WHAT TO DO:
Copy out every line in the records below that contains the string "Task". Letter case matters.

(Item coordinate data)
____________

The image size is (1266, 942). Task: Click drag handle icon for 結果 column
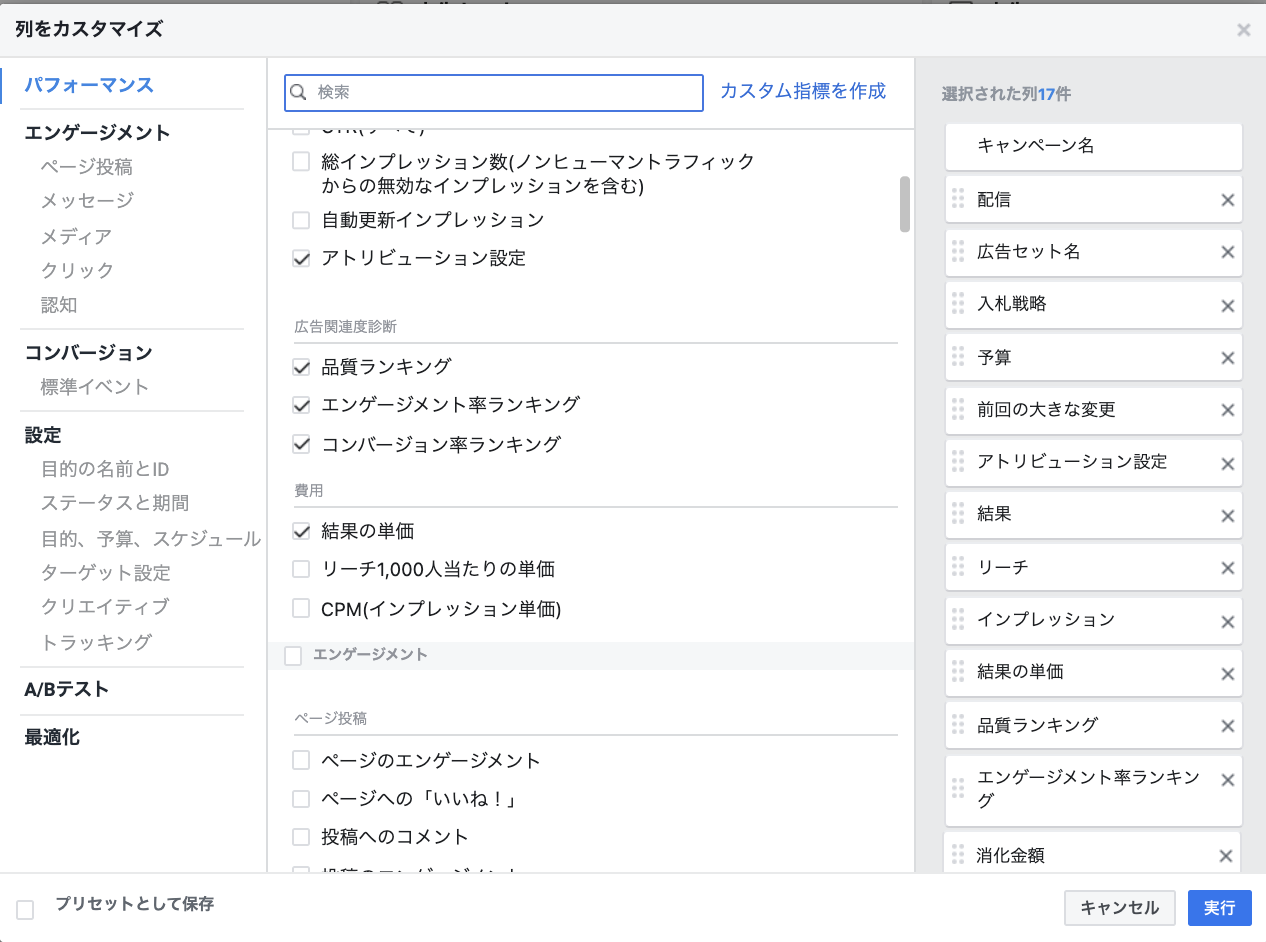[x=958, y=515]
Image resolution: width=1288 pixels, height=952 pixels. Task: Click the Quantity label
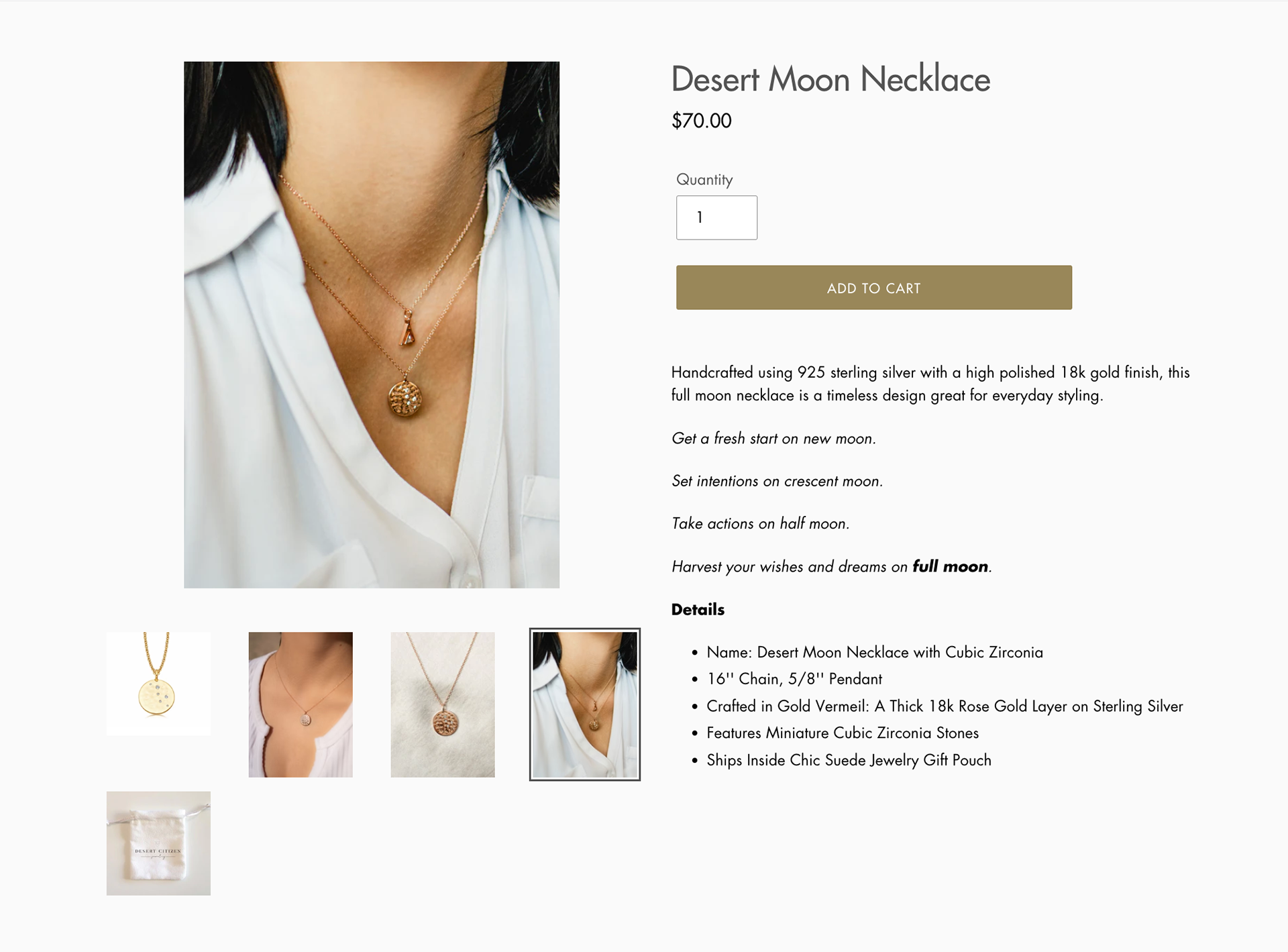[704, 180]
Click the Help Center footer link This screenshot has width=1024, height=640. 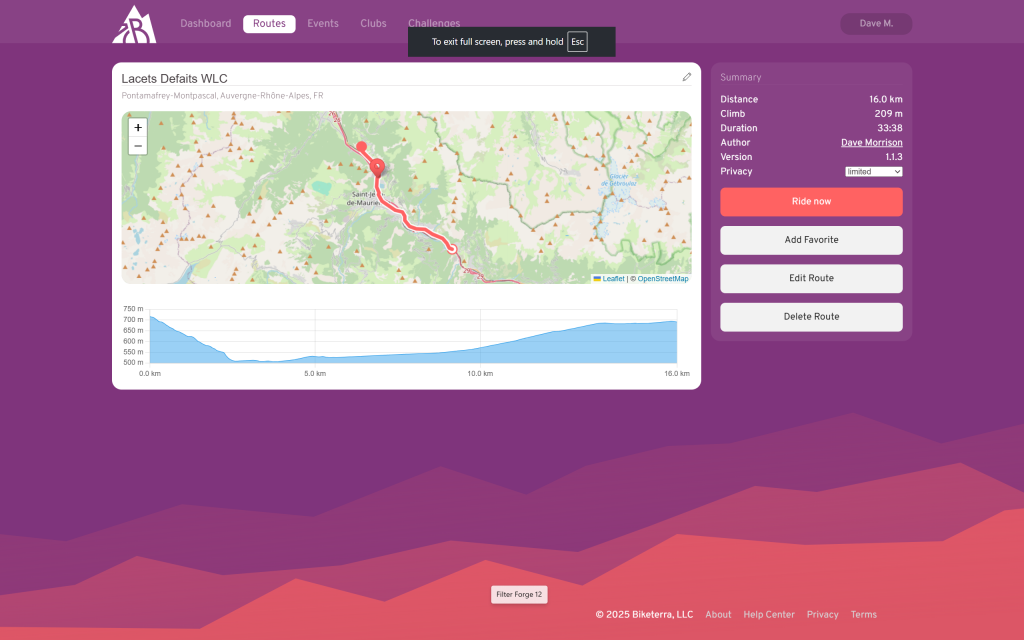click(x=769, y=615)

____________

OUTPUT BELOW:
The image size is (1266, 942). Task: Click drag handle icon for 結果 column
Image resolution: width=1288 pixels, height=952 pixels. Task: Click the Quantity label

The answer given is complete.